Si leggono tante cose in queste ore, alcune anche veramente interessanti, ma pochi leggono gli eventi in corso come un de te fabula narratur e un capitolo del finanzcapitalismo. Così fa Guido Viale in un articolo che sta per essere pubblicato. Il titolo provvisorio è mio.

Il dramma greco anticipa il nostro
di Guido Viale
I negoziatori del 12 luglio sono entrati nella sala della riunione in grisaglie e ne sono usciti con il volto di Dracula. Un volto che ossessionerà tutti i cittadini europei, mano a mano che si renderanno conto di quel che è accaduto; ma che da oggi ossessionerà anche i loro governanti: perché non aver difeso la Grecia di Tsipras oggi, ed essersi anzi uniti al drappello sempre più folto di coloro che ne hanno diretto il waterboarding, li espone, domani, alla prospettiva di trattamento analogo. Non solo non potranno più permettersi di proporre un cambio di rotta, ma dovranno sottostare alle pretese ogni giorno più esose di chi guida la danza dell’austerity. Con il 2016 entra in vigore il fiscal compact, cioè l’obbligo di cominciare a rientrare dal proprio debito. Nessuno ci pensava o ne parlava più; ma ora quel patto potrà essere richiamato in sevizio e scombussolare piani e bilanci di tutti gli Stati: non solo quelli già a rischio, come Italia, Spagna e Portogallo; ma anche Francia, Olanda o Finlandia, che non stanno molto meglio. I birilli di questo bowling rischiano di cadere uno dopo l’altro, e di coinvolgere, prima di quanto si possa pensare, anche la Germania.
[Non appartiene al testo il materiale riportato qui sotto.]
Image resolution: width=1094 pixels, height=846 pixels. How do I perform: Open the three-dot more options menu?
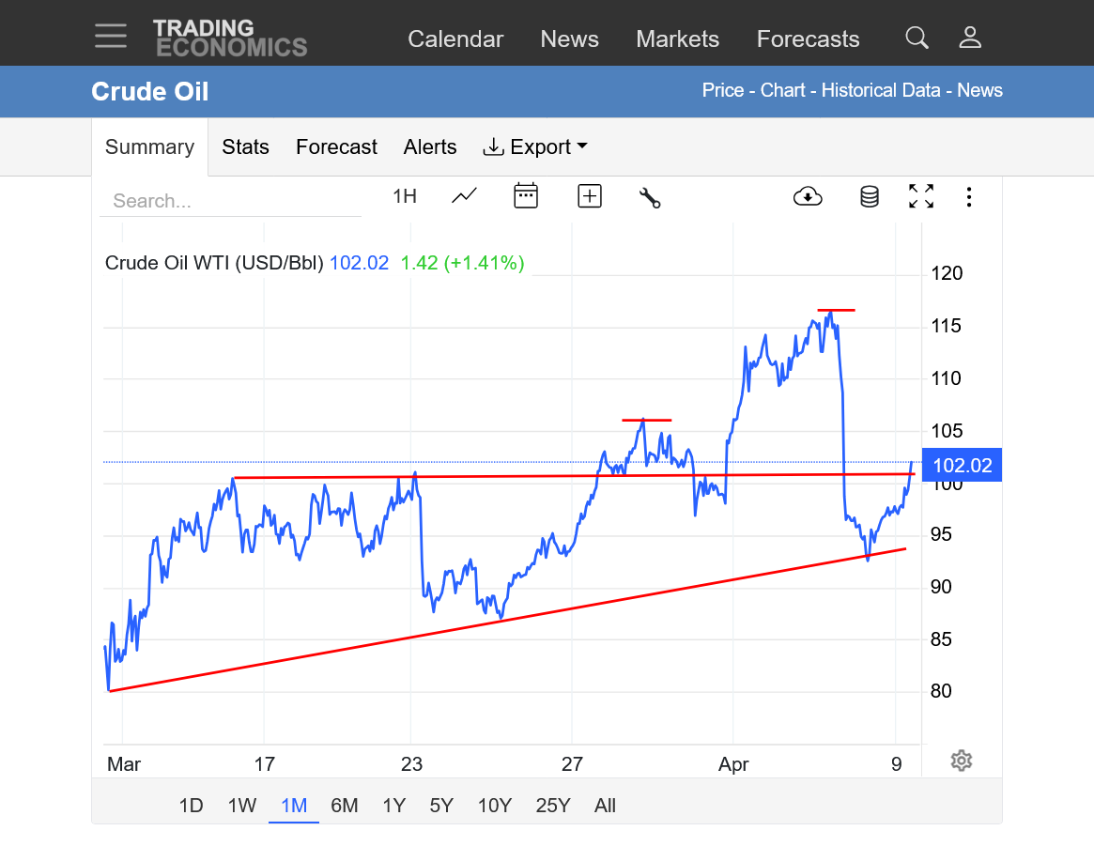pos(969,197)

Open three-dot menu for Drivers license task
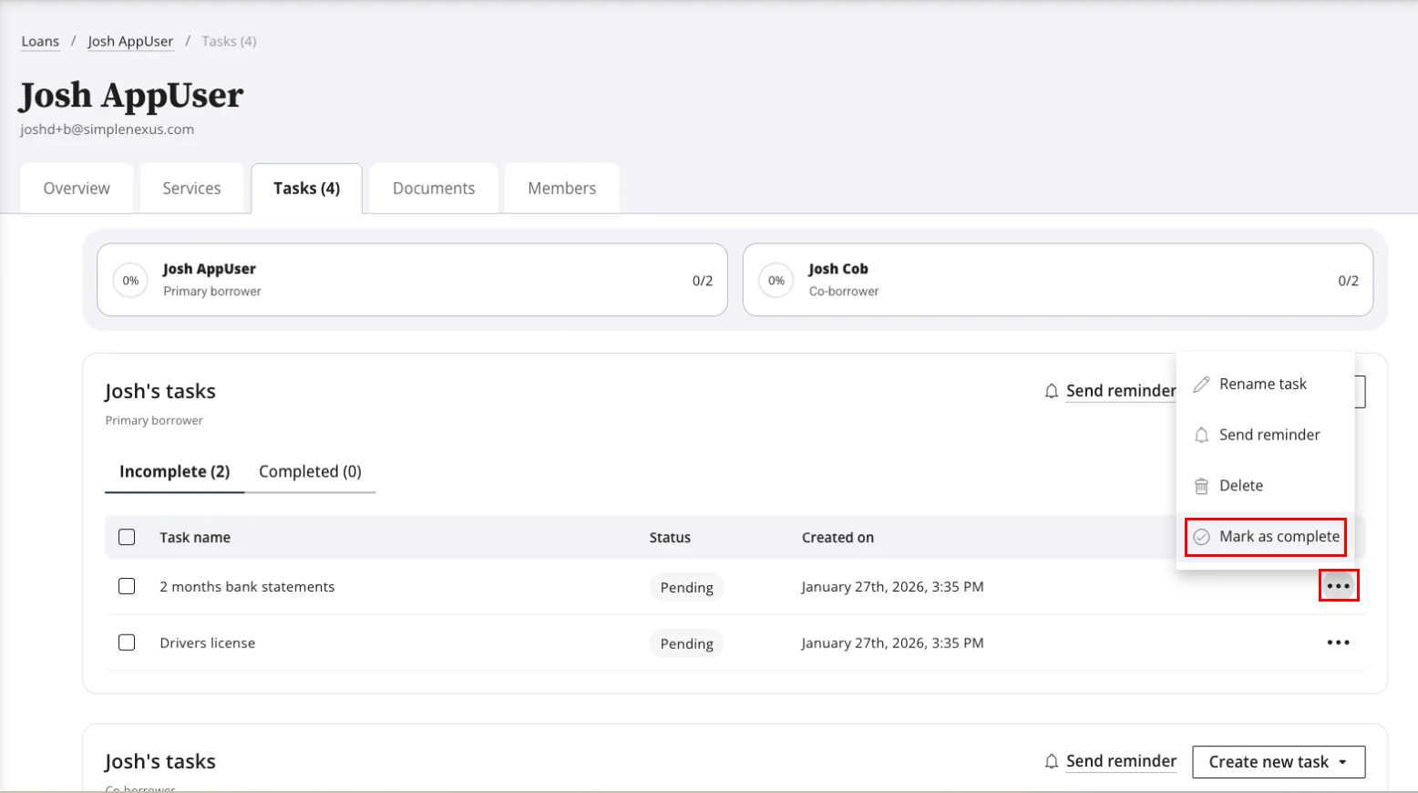1338,643
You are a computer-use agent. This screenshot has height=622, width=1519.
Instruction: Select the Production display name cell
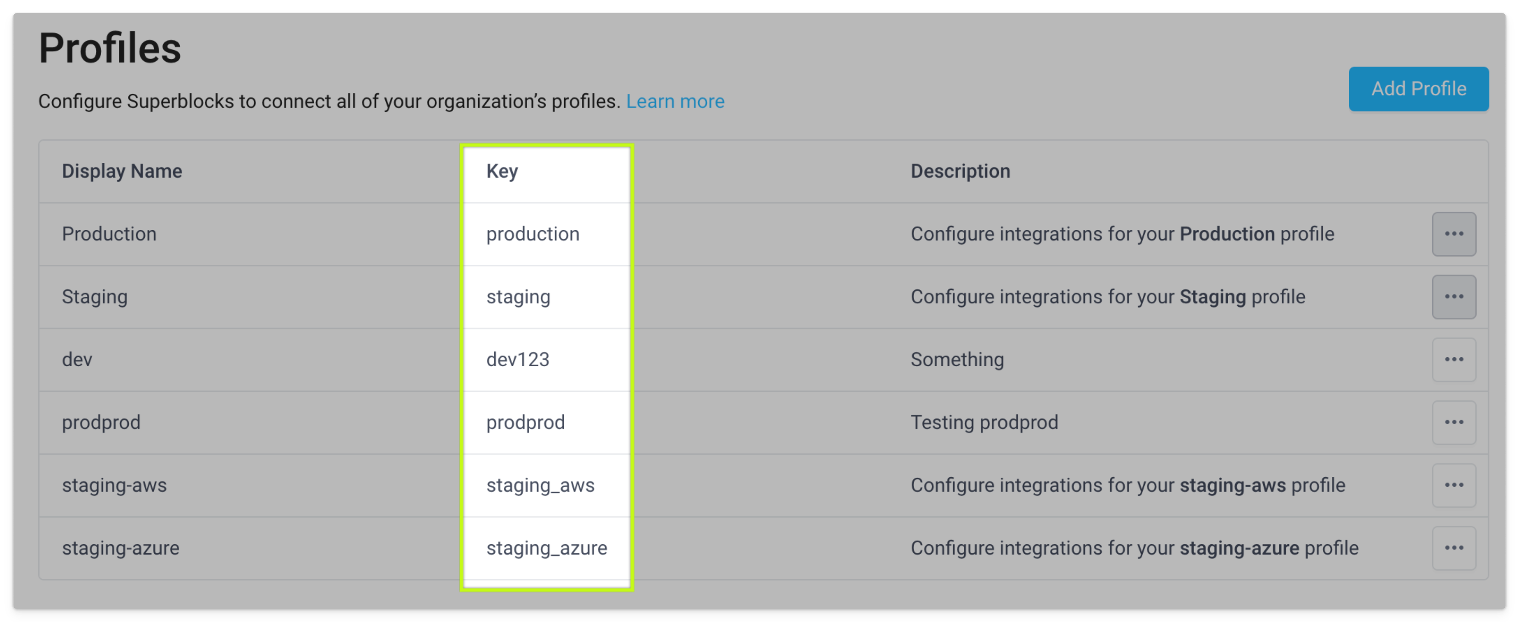(109, 234)

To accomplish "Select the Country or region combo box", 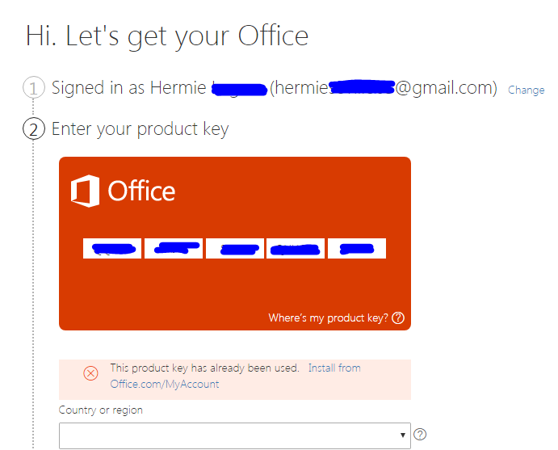I will 235,435.
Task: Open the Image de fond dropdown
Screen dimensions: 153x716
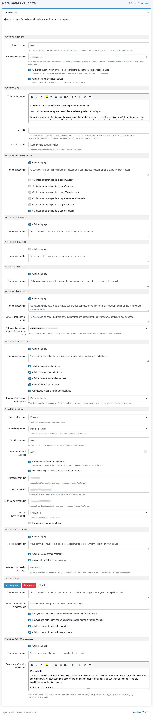Action: pos(89,45)
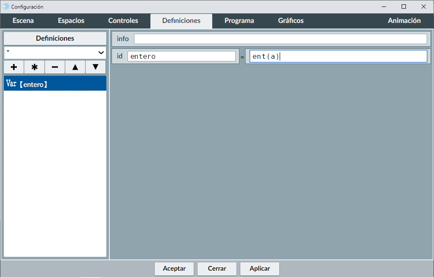Open the Gráficos tab
The width and height of the screenshot is (434, 278).
click(291, 21)
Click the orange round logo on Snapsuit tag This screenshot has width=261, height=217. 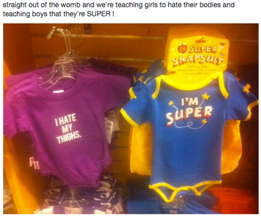pos(182,49)
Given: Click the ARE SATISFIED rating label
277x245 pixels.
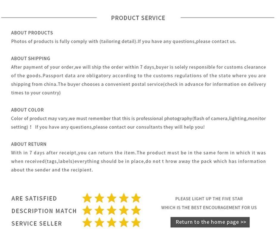Looking at the screenshot, I should [x=34, y=198].
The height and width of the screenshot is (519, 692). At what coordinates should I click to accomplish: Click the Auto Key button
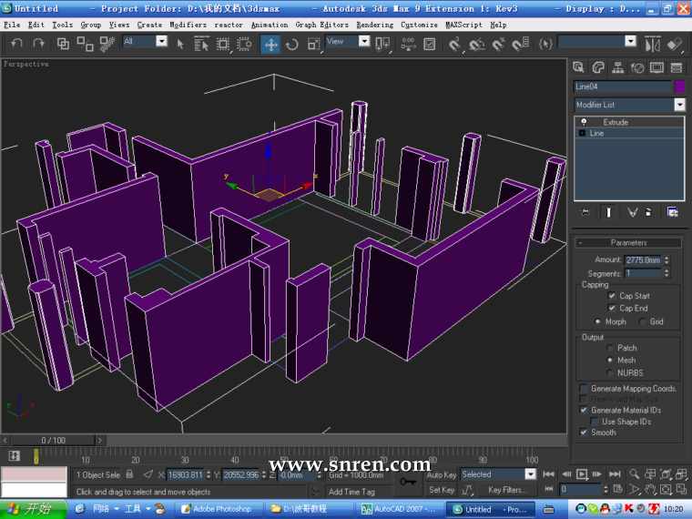pos(442,474)
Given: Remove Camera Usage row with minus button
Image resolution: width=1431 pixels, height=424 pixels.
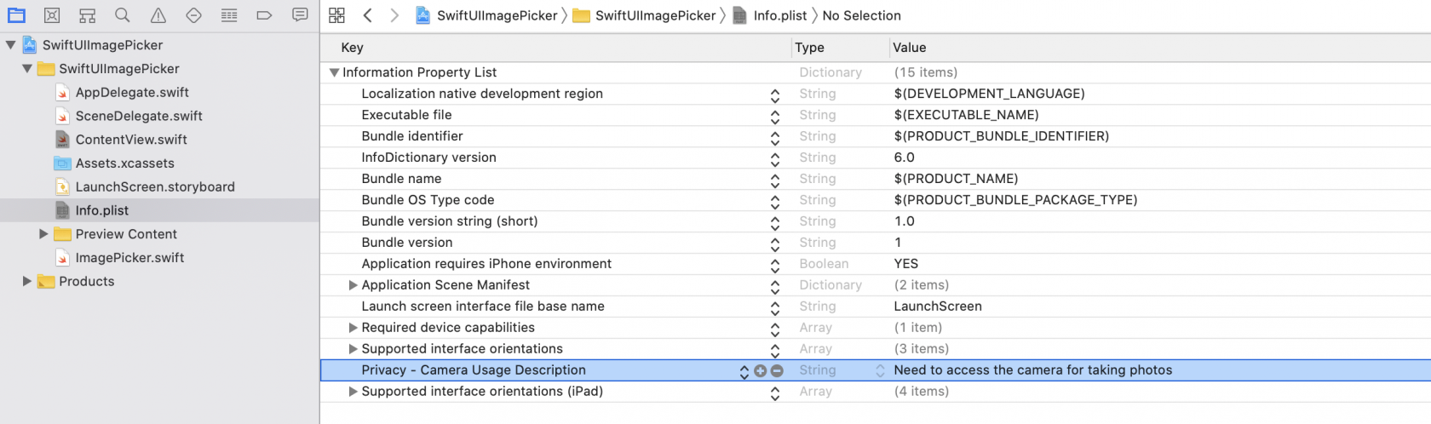Looking at the screenshot, I should click(x=777, y=370).
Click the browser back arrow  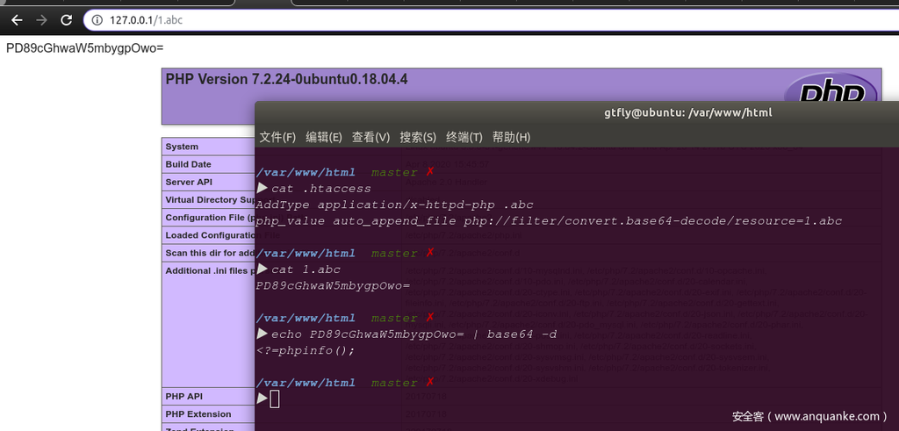pos(17,19)

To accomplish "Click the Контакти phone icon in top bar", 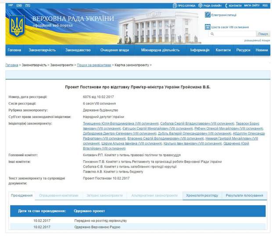I will (226, 6).
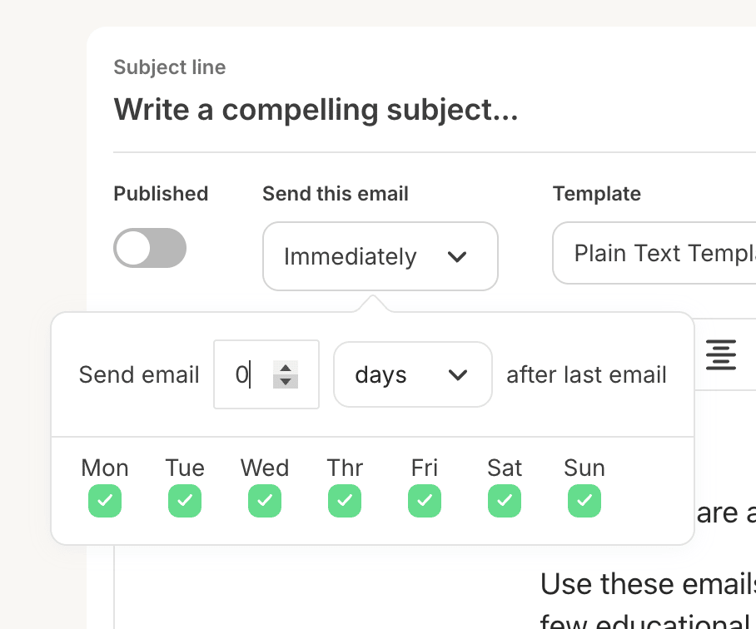756x629 pixels.
Task: Uncheck the Mon checkbox
Action: (105, 501)
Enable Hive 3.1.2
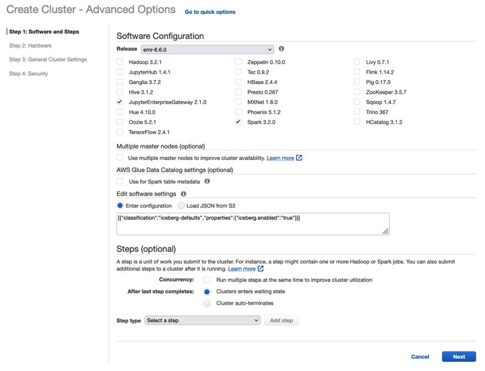 tap(120, 92)
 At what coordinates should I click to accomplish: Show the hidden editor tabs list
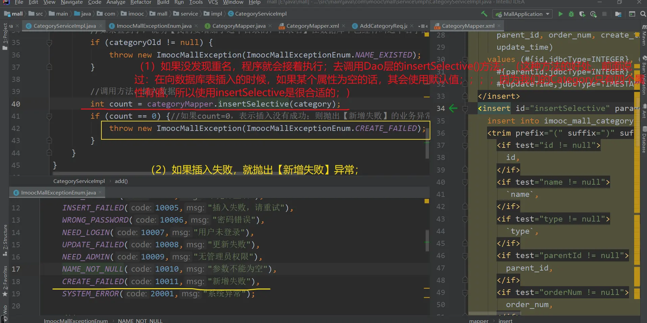pos(423,26)
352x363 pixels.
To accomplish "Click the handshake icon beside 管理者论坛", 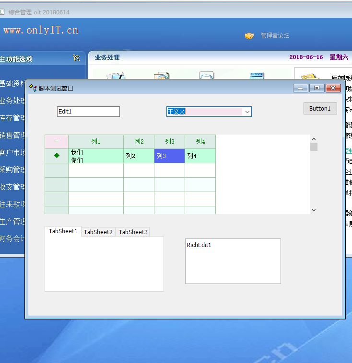I will 249,36.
Attaccare oggi Tsipras dopo averlo sostenuto ed esaltato fino a ieri è un po’ gaglioffo; specie se a farlo sono dei politici italiani. Innanzitutto perché da qui è difficile avere un quadro esauriente della situazione greca. Poi, perché, dopo averne condiviso l’operato, bisognerebbe mettersi “nei panni” di Tsipras, cioè di fronte alle alternative tra cui ha dovuto fare le sue scelte. Ma soprattutto perché, subito dopo, bisognerebbe ritornare nei nostri, di panni: di chi cioè ha dissipato il patrimonio della sinistra più forte d’Europa (non che non fosse da liquidare) senza aver saputo sostituirvi niente che non sia l’eterna riproposizione della propria inconsistenza. Ma se è sbagliato voltare le spalle a Tsipras in questo difficile passaggio, non per questo diventa necessario appiattirsi sulle sue posizioni. Si dovrebbe guardare la vicenda greca con quel tanto di distacco che ci è possibile per ricavarne fin da ora degli insegnamenti.
Innanzitutto l’inconsistenza intellettuale e la malafede dei negoziatori sia dell’eurogruppo che del Consiglio, già evidenziate più volte da Varoufakis, si proiettano su tutto l’establishment europeo di cui sono espressione. Una classe dirigente che manda a fondo la Grecia pensando di ricavare 50 miliardi da asset che possono essere svenduti al massimo a 7 (la favola delle privatizzazioni per pagare i debiti…), di normare l’orario di apertura delle farmacie, o di riscrivere la procedura civile in una settimana, non ha futuro. Persino il FMI giudica quelle proposte irrealizzabili. Il che lascia aperta la partita. E non dimentichiamo che si tratta degli stessi governi che hanno rifiutato di farsi carico di alcune decine di migliaia di profughi. Un’alternativa – sociale, politica e culturale – a questi esiti mostruosi deve tenerne conto: l’Unione europea potrebbe dissolversi in pochi anni.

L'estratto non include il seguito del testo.